See rates affordability calculator.
The specifics
A 620–679 FICO falls into the fair‑credit range that qualifies a practice for SBA 7(a) loans, which are the most common option for medical startups. These loans offer up to 90 % of equipment or working capital, a 48–84 month term, an APR of 8–10 % plus a 3–5 % premium for fair‑credit borrowers, 15–20 % down‑payment, and 1–3 % origination fee (see Bank of America). Applicants must keep debt‑service coverage ratio ≥ 1.25× and debt‑to‑income ≤ 40 % of gross revenue.
Minnesota lenders like Live Oak Bank provide similar SBA‑backed terms and commonly approve in 30–45 days. They also offer equipment leases that are secured by the equipment itself, lowering APR by 1–3 % and speeding approval (Live Oak Bank). The FlyChain guide explains how to structure a bridge line to cover cash‑flow gaps while you build your credit (FlyChain).
Qualification & edge cases
If a practice has less than 12 months of revenue, some lenders may ask for a guarantor or a larger down‑payment; if revenue is under $2 M, interest may rise. Practices that plan rapid expansion or acquisition may need higher‑risk loans with 13–15 % APR. The latest denial statistics are available in the 2026 Medical Practice Lending Denial Rate Study Extended. Stay on the margin by keeping DTI < 40 % and DSCR > 1.25×, and maintain three months of cash reserve to qualify for the best rates.
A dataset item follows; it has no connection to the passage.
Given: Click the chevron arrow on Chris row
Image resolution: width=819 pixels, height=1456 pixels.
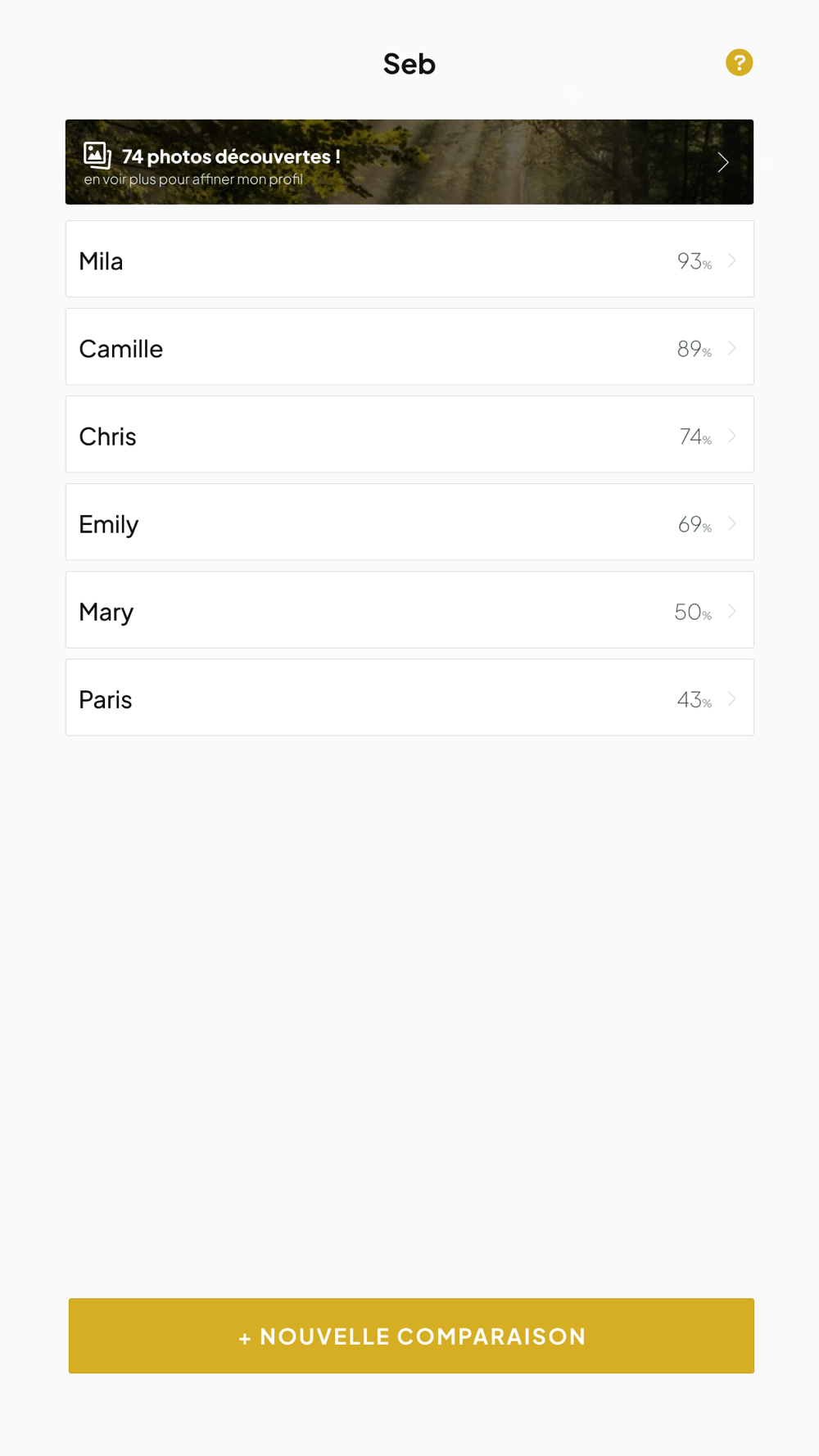Looking at the screenshot, I should coord(732,436).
The Minnesota clinic owners seeking SBA 7(a) financing can read a detailed state‑specific guide on that topic Minnesota clinic owners seeking SBA 7(a) financing.
Background & how it works
SBA 7(a) is a federal program that guarantees most of the loan, making banks more comfortable lending to early‑stage practices. Private practice loans from community banks or fintechs use similar criteria but may have stricter credit thresholds and higher fees. Equipment financing is often secured by the equipment itself; this collateral lowers the APR and can give a 30–45 day approval window. Conventional bank loans typically demand more documentation and longer turnaround times.
Bottom line
New Minnesota medical practices can secure SBA or private practice financing with a 620–679 FICO; a short eligibility check shows rates in minutes and no hard credit pull.
Disclosures
This content is for educational purposes only and is not financial advice. treated.finance may receive compensation from partner lenders, which may influence which products are featured. Rates, terms, and availability vary by lender and applicant qualifications.
Sources
Related questions
What are the requirements for an SBA 7(a) loan for a medical practice?
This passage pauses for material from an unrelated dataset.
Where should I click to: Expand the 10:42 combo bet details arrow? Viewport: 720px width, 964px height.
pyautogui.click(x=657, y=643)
Qualifications include a 620–679 FICO, debt‑service coverage ratio ≥ 1.25×, debt‑to‑income ≤ 40 % of gross revenue, and at least 12 months of revenue history, though some lenders accept newer practices with a guarantor.
Can I get equipment financing for my dental practice in Minnesota?
Yes, most Minnesota lenders offer equipment financing secured by the equipment itself, with down‑payments of 15–20 % and APRs 9–12 % for new equipment.
Do private practice loans require a personal guarantee?
In most cases, private lenders and SBA 7(a) loans expect a personal guarantee, but collateral can reduce the APR by 1–3 %.